Pixel coordinate grounding data
════════════════════

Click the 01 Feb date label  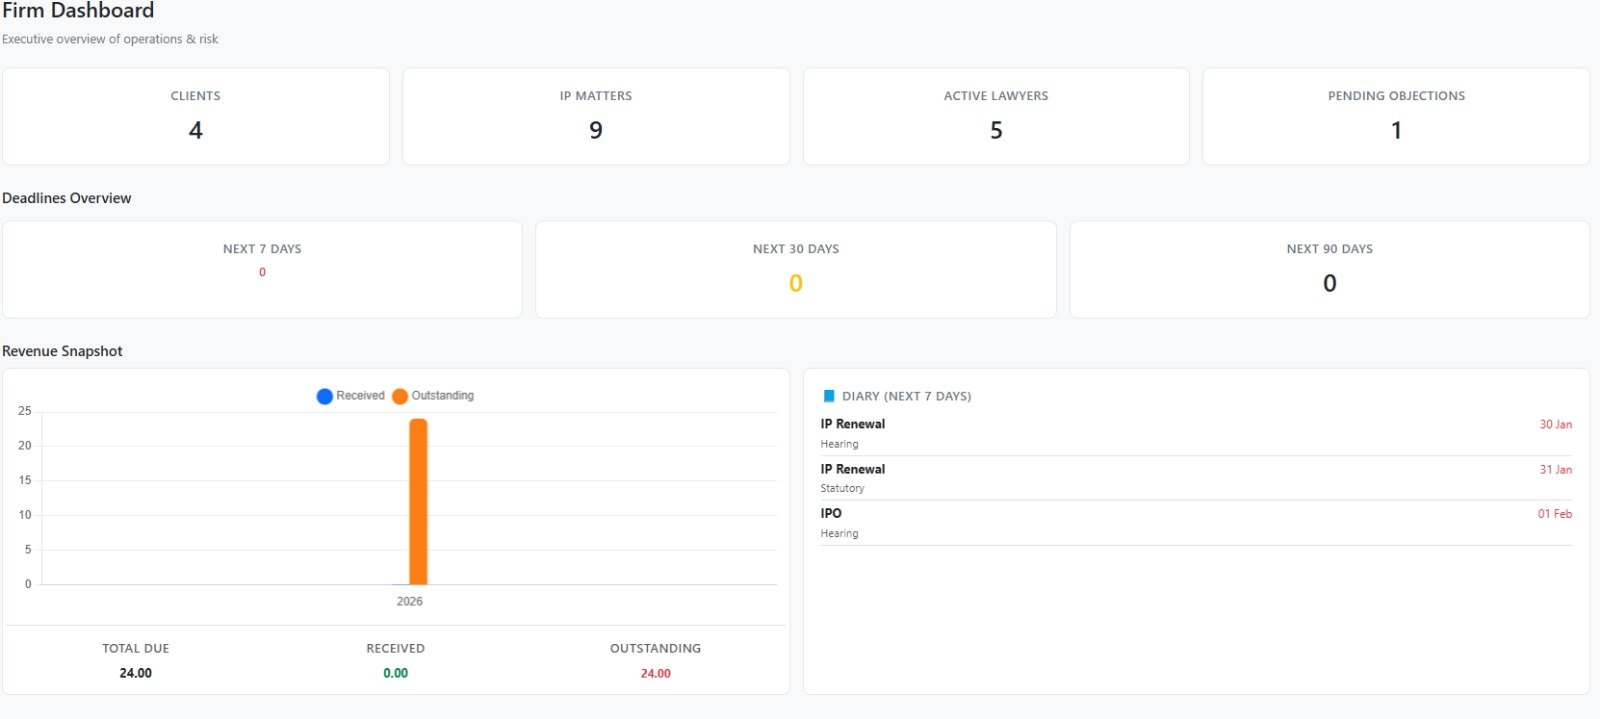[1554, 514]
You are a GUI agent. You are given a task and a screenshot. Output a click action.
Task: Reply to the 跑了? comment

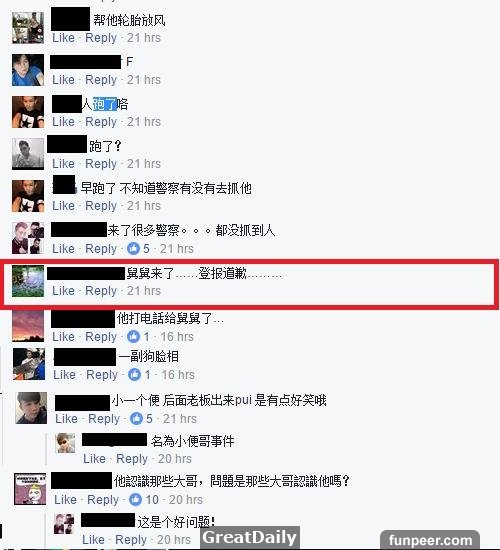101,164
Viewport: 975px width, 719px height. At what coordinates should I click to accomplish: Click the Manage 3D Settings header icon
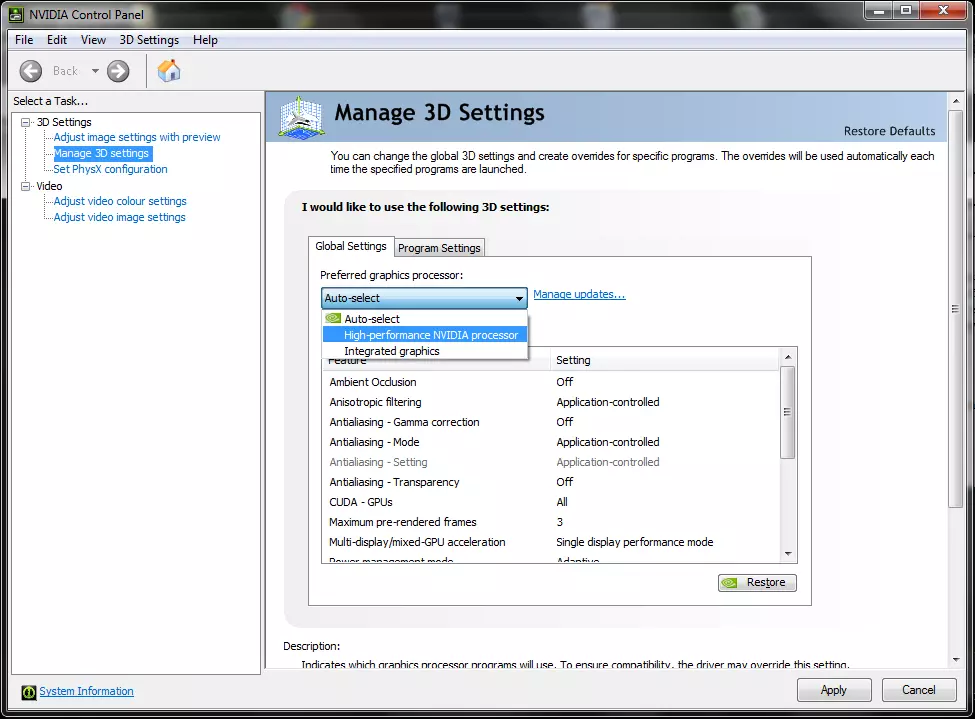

════════════════════

Your task
Starting with the line that holds "Task: Reply to the 跑了? comment", print each line through the last one of the data exactly as written, but do not include the pictures.

Solution to this exercise
Task: Reply to the 跑了? comment

101,164
Viewport: 975px width, 719px height. At what coordinates should I click to accomplish: Click the Manage 3D Settings header icon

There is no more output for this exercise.